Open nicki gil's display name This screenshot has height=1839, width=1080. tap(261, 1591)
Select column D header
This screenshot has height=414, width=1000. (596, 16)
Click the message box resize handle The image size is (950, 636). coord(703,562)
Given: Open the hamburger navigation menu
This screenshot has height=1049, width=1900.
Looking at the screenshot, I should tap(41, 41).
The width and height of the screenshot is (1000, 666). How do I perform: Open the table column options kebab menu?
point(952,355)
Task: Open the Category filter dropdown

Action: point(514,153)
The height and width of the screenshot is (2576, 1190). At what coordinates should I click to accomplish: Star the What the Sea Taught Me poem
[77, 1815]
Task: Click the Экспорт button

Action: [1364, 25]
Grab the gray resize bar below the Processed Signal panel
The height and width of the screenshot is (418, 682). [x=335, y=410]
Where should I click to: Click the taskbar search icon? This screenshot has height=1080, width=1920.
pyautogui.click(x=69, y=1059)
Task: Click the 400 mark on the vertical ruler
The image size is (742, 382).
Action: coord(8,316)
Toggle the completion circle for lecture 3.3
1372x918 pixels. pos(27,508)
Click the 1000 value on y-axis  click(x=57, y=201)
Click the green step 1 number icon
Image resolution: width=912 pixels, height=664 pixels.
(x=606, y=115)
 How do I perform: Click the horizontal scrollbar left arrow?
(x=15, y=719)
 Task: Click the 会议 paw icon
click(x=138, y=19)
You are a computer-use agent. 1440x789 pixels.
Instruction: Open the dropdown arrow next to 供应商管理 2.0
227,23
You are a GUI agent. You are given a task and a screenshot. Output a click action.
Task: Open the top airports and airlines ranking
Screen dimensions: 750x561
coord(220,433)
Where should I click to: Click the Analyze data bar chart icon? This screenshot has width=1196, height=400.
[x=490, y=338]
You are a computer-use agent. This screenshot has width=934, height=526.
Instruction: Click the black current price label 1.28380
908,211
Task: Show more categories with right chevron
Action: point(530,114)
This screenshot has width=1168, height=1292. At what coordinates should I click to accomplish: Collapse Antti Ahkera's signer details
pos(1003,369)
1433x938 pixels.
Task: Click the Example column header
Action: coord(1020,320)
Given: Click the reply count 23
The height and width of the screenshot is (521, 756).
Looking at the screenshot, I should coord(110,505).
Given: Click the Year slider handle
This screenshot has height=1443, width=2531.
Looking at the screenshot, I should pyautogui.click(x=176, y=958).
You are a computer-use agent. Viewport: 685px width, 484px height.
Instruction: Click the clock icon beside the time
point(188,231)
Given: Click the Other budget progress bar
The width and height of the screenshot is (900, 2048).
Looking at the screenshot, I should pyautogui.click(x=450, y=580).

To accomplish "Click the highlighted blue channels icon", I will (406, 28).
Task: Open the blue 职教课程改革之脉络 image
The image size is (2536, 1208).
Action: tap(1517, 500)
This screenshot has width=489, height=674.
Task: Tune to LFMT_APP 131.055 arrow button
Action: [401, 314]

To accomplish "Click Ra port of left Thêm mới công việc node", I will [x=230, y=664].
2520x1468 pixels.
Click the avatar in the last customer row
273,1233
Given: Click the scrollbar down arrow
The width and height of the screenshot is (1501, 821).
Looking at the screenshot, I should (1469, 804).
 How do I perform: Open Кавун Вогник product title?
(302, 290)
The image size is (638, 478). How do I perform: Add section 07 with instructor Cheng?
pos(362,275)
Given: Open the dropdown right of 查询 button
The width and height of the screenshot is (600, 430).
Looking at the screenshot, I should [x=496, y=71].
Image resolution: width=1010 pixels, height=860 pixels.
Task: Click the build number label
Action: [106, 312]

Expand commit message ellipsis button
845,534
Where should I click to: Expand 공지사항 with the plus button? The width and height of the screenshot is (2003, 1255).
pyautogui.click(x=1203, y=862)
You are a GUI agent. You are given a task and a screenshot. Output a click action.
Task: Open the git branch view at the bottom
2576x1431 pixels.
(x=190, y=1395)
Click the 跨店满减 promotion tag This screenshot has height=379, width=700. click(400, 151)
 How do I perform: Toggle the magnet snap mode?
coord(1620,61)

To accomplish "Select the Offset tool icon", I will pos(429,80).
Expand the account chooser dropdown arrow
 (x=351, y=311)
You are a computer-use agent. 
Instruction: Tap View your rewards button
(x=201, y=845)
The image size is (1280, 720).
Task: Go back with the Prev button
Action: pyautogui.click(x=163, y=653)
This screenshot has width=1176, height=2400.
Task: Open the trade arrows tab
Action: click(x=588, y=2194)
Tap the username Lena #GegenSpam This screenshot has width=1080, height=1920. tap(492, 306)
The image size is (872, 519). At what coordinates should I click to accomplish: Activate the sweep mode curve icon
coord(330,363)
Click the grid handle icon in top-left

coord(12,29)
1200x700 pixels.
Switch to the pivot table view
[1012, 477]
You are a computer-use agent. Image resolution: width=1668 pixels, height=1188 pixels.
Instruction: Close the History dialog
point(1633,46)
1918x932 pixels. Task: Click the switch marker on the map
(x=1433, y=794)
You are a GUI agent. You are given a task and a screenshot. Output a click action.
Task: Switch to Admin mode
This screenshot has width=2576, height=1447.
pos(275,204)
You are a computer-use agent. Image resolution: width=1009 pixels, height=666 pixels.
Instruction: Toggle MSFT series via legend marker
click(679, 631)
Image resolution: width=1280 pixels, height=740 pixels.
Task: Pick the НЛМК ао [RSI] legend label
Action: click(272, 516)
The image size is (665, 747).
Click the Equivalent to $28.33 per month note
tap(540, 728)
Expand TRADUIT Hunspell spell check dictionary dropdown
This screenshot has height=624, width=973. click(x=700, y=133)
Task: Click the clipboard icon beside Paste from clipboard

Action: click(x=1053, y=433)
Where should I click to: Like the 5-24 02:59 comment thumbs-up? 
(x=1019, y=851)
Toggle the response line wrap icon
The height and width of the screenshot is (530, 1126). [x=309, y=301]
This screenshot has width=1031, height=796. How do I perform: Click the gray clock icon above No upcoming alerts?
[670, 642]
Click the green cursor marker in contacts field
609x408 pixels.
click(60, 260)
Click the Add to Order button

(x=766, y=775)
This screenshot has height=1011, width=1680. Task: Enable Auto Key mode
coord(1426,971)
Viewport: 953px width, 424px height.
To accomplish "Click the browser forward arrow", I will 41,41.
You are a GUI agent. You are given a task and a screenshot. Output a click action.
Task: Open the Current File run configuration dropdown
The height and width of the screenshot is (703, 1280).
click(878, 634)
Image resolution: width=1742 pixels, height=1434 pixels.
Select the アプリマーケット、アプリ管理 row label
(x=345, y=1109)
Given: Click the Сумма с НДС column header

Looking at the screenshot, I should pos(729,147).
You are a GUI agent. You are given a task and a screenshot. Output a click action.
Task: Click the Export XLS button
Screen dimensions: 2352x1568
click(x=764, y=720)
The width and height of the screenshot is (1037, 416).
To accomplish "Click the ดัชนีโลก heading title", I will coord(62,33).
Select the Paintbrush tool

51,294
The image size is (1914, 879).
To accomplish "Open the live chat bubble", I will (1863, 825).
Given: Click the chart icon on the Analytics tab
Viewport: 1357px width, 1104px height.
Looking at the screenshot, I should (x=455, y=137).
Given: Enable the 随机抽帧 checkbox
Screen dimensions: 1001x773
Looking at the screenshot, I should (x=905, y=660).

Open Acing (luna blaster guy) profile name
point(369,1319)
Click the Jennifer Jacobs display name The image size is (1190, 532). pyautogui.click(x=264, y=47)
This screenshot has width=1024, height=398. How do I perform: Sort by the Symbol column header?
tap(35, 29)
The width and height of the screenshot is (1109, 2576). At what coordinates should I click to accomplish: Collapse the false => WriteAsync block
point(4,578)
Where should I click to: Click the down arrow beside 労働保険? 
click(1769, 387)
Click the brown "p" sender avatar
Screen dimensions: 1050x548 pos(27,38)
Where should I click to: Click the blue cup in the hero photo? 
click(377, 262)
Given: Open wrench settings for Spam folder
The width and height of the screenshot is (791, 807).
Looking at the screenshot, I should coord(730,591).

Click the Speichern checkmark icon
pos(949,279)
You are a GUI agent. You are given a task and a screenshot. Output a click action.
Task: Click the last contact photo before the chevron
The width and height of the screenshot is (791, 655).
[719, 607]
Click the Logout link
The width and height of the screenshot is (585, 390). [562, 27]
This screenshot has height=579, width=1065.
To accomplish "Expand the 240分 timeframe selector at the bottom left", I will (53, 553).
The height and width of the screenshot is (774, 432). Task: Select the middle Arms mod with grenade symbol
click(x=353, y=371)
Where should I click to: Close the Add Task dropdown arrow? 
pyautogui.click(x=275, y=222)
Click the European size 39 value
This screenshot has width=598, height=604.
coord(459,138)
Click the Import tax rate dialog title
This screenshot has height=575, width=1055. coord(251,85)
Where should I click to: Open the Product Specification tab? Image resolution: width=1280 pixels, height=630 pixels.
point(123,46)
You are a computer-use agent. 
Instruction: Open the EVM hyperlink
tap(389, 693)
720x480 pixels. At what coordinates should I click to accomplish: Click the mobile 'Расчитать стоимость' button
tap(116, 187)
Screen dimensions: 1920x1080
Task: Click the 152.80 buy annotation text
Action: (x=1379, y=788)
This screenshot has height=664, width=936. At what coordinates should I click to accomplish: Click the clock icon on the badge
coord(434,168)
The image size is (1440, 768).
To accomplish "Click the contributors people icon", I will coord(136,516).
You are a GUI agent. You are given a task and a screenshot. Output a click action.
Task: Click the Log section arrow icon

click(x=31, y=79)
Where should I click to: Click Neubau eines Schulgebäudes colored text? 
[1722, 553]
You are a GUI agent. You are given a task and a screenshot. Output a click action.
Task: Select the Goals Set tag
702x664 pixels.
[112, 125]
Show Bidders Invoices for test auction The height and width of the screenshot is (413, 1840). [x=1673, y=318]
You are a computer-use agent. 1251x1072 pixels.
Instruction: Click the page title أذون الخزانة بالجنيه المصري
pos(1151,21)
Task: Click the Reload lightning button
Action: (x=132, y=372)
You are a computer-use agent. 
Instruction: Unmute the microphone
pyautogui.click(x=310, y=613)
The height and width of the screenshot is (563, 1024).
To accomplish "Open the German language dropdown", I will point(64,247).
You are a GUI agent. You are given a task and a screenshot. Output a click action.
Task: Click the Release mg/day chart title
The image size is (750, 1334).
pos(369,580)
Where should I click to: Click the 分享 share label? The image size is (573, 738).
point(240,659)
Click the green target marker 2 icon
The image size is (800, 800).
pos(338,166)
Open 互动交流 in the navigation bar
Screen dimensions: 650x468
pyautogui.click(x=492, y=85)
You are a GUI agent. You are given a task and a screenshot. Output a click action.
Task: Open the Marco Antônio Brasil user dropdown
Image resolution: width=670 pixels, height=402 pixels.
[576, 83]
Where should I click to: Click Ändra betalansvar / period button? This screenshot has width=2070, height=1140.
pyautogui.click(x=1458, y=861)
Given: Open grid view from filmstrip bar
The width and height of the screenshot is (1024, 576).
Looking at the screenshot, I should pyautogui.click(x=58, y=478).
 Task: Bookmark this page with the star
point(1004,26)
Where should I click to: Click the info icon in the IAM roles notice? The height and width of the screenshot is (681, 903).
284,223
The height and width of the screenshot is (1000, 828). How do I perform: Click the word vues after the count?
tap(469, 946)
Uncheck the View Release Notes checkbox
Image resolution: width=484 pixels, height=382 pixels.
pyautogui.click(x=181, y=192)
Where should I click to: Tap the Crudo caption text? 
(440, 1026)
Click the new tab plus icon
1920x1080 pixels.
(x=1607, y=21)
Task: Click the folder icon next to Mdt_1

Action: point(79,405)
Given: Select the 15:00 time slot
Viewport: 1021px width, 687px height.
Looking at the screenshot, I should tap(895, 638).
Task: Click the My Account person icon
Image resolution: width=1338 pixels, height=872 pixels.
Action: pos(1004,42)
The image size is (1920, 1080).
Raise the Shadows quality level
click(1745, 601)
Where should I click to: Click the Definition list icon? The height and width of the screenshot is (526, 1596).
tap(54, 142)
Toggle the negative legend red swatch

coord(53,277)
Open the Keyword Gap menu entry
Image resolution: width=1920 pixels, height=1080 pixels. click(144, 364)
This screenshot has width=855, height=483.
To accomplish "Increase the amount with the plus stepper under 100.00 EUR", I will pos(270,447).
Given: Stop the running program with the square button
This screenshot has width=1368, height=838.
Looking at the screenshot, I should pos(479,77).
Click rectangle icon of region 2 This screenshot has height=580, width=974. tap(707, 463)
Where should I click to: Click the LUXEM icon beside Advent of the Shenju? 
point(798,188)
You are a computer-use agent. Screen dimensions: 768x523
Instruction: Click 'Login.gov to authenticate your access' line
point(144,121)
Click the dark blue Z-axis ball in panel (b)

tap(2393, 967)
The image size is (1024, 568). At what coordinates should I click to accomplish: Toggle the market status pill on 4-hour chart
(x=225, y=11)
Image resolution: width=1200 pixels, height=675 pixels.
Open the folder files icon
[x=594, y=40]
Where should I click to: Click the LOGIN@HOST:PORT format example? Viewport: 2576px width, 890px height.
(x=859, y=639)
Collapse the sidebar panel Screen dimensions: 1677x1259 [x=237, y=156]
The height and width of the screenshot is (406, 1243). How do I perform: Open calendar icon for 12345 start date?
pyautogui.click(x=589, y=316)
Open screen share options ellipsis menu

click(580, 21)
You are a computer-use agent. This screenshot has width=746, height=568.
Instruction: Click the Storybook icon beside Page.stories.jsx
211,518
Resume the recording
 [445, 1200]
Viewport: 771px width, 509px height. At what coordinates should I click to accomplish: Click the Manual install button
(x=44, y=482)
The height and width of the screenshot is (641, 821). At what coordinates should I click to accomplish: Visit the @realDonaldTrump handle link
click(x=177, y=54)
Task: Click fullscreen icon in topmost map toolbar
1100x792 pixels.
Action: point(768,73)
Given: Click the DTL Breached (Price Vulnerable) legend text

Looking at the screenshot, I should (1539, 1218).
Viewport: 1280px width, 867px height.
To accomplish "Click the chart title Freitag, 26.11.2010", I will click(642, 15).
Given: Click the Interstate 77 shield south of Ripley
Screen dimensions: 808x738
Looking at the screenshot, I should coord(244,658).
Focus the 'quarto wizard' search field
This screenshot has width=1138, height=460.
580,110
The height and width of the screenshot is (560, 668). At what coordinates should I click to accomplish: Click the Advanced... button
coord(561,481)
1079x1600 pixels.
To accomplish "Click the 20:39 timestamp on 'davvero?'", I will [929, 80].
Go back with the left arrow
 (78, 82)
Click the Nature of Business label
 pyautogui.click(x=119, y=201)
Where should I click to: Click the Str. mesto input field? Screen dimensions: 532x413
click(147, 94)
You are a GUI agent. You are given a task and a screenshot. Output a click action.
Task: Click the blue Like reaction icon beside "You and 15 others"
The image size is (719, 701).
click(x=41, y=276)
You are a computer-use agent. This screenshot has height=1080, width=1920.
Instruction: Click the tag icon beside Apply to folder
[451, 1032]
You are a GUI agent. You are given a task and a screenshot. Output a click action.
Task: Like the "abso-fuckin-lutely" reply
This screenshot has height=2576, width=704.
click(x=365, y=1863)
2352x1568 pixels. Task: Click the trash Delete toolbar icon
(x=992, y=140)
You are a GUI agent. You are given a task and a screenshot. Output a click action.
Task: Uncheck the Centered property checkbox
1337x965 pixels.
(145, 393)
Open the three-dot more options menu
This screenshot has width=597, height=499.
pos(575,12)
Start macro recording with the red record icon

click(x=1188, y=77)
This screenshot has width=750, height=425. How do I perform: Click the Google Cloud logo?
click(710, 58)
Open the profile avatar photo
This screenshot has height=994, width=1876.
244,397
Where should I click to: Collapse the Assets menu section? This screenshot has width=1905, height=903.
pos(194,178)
────────
### Set task
Quote the lines from the one containing "Given: Open the dropdown right of 查询 button" through the one containing "(x=351, y=311)", both included, word for word.

### Answer in full
Given: Open the dropdown right of 查询 button
The width and height of the screenshot is (600, 430).
Looking at the screenshot, I should [x=496, y=71].
Image resolution: width=1010 pixels, height=860 pixels.
Task: Click the build number label
Action: [106, 312]

Expand commit message ellipsis button
845,534
Where should I click to: Expand 공지사항 with the plus button? The width and height of the screenshot is (2003, 1255).
pyautogui.click(x=1203, y=862)
You are a GUI agent. You are given a task and a screenshot. Output a click action.
Task: Open the git branch view at the bottom
2576x1431 pixels.
(x=190, y=1395)
Click the 跨店满减 promotion tag This screenshot has height=379, width=700. click(400, 151)
 How do I perform: Toggle the magnet snap mode?
coord(1620,61)

To accomplish "Select the Offset tool icon", I will pos(429,80).
Expand the account chooser dropdown arrow
 (x=351, y=311)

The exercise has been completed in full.